*Saved entries*:
· · ·
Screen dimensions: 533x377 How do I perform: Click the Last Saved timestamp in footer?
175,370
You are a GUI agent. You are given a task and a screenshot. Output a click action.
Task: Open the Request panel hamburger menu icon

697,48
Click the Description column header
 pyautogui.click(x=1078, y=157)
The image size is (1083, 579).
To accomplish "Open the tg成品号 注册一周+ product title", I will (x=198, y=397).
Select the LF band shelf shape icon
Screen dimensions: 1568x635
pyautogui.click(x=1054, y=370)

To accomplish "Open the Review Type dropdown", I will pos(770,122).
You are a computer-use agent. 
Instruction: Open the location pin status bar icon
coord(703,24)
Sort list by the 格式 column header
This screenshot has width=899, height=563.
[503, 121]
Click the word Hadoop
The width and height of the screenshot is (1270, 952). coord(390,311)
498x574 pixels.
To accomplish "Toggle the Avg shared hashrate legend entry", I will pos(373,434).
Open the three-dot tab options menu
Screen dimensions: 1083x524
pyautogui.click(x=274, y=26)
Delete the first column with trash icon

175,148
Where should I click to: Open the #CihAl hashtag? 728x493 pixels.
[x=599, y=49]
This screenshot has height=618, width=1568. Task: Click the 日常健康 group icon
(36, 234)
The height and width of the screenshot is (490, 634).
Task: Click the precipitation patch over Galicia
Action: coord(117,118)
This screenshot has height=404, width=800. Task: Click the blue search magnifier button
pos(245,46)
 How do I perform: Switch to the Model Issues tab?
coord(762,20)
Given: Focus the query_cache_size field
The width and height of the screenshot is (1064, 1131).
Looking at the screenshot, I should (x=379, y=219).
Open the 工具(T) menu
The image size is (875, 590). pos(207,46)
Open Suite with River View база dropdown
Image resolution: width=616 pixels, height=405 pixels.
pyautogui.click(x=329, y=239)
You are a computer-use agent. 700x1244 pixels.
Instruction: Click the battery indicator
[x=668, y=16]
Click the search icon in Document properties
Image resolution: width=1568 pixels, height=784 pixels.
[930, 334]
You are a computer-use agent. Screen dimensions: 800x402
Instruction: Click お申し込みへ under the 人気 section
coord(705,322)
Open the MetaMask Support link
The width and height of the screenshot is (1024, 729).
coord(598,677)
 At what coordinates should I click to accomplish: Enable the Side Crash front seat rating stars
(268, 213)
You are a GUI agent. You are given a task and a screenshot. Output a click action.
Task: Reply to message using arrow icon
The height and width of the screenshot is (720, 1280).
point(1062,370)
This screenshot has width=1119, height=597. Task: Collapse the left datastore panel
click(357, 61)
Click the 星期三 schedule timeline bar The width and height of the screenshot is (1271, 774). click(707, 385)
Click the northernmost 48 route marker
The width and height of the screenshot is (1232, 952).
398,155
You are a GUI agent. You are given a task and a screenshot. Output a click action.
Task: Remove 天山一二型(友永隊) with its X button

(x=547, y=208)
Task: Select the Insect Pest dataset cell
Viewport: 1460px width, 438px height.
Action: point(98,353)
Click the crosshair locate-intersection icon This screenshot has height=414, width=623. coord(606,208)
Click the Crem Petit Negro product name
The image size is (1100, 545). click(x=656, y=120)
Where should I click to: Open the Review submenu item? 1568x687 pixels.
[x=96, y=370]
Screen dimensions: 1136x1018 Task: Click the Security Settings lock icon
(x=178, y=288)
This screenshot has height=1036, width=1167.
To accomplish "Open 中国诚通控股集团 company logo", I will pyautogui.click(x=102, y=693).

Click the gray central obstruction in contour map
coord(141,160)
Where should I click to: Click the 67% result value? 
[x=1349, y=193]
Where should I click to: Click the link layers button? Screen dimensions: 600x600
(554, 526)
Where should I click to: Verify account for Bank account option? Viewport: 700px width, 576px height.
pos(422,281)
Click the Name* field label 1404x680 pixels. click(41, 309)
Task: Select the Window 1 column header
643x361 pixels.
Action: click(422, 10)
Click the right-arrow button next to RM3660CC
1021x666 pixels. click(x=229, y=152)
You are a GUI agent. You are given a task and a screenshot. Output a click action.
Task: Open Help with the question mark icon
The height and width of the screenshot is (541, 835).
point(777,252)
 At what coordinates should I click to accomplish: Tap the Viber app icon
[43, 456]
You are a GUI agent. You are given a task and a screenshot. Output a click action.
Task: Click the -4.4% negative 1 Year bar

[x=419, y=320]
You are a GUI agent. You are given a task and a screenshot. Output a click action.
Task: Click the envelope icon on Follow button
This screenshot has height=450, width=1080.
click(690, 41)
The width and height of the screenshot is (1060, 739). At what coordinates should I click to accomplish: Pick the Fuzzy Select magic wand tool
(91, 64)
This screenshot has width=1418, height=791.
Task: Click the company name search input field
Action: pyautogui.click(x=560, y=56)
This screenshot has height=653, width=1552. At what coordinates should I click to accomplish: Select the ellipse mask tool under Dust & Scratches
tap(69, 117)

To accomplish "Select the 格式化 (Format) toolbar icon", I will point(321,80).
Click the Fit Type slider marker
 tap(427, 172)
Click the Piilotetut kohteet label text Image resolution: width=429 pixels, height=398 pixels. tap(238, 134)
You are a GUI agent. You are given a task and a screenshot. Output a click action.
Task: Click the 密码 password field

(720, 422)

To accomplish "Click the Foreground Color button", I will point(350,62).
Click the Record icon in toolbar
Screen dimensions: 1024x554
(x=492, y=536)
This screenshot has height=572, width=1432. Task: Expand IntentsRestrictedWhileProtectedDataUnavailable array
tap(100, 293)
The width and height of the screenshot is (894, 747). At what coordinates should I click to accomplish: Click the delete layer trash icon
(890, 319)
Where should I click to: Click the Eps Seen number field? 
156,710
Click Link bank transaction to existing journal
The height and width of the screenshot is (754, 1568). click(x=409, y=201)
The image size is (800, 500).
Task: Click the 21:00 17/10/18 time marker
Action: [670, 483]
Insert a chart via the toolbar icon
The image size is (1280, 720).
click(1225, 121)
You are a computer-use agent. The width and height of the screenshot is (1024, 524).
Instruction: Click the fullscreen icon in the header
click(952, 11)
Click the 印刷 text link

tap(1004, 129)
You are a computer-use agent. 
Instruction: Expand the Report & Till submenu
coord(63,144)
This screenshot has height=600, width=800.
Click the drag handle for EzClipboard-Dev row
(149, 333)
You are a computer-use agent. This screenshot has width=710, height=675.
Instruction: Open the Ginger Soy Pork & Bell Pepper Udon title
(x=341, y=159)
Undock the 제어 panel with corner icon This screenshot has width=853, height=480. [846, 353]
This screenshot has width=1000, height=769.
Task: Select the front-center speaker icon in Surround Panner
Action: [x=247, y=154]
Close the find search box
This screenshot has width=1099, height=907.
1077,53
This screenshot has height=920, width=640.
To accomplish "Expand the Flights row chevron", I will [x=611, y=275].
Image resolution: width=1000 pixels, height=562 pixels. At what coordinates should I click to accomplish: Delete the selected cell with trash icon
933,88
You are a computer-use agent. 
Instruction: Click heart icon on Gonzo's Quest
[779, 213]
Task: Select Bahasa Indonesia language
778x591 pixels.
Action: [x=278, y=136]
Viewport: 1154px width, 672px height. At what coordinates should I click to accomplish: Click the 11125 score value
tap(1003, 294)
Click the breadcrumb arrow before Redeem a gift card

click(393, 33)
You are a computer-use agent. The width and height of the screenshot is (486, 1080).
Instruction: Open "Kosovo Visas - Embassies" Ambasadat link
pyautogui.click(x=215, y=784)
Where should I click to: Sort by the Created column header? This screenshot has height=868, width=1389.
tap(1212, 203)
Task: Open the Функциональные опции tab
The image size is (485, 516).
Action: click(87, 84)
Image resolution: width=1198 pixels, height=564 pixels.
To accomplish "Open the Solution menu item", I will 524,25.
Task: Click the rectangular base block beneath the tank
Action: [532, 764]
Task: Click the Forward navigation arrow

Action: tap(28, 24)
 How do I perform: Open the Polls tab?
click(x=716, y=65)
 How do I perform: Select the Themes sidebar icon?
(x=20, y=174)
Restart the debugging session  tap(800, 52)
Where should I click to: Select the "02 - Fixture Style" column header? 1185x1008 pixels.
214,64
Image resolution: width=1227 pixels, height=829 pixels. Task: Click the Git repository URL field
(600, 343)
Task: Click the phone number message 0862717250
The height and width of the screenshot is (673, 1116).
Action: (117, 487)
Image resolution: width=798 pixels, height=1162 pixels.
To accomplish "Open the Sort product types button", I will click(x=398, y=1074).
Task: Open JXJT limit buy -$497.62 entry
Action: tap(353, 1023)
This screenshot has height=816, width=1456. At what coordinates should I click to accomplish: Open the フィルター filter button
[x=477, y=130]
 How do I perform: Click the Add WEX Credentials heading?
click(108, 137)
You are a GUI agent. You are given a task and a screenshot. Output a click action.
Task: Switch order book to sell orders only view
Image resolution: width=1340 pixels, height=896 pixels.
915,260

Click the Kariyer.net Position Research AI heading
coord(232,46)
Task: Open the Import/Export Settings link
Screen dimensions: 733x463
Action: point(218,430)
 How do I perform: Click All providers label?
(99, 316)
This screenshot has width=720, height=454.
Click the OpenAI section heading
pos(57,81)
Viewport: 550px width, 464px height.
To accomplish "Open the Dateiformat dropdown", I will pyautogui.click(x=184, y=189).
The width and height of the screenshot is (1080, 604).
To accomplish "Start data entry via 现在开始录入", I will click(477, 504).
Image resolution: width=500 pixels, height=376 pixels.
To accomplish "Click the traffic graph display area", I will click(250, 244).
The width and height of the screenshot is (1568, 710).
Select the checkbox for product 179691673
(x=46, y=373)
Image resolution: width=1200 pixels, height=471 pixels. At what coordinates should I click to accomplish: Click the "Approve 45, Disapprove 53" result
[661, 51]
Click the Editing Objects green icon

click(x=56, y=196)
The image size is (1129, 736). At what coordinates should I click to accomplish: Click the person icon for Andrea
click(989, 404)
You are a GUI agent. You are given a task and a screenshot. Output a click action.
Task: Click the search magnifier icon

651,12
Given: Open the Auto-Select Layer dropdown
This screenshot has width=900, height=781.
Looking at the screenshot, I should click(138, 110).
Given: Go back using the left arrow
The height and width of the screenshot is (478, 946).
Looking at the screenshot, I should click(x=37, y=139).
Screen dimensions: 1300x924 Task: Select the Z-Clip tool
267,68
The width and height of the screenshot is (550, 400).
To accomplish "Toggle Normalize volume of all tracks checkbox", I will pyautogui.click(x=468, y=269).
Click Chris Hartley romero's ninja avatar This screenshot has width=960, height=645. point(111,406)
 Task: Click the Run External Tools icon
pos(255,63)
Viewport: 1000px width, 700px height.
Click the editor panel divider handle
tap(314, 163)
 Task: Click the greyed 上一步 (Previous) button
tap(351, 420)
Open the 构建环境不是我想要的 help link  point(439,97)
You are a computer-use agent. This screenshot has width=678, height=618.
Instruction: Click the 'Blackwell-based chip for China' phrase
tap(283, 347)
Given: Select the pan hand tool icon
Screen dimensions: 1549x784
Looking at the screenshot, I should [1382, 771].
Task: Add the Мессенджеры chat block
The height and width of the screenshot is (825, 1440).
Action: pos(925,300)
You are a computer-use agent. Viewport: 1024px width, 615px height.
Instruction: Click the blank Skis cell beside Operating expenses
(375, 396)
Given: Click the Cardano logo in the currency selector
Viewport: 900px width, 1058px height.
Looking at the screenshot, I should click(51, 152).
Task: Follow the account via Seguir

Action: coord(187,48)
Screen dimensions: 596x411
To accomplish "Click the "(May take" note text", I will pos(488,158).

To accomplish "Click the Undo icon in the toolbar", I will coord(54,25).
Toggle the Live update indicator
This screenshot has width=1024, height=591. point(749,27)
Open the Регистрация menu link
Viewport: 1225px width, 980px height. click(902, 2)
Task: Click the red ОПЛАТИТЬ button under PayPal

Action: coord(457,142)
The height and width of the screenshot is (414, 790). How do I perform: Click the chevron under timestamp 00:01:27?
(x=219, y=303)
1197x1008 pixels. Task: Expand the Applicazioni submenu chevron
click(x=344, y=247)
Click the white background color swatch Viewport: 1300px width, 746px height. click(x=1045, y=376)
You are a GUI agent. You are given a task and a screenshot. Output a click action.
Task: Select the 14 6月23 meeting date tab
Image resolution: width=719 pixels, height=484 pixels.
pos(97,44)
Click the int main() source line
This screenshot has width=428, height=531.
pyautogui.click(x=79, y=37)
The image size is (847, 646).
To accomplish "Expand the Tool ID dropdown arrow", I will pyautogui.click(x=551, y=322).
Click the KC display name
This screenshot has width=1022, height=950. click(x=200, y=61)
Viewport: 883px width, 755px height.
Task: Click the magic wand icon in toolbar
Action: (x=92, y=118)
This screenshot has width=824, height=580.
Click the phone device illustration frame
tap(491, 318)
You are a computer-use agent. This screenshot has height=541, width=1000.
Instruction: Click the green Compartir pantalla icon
· · ·
*What to do*:
Scan the entries for the word "logo". Report each line that has it.

*Expected answer*:
To accomplish "Open 中国诚通控股集团 company logo", I will pyautogui.click(x=102, y=693).
Given: Click the Cardano logo in the currency selector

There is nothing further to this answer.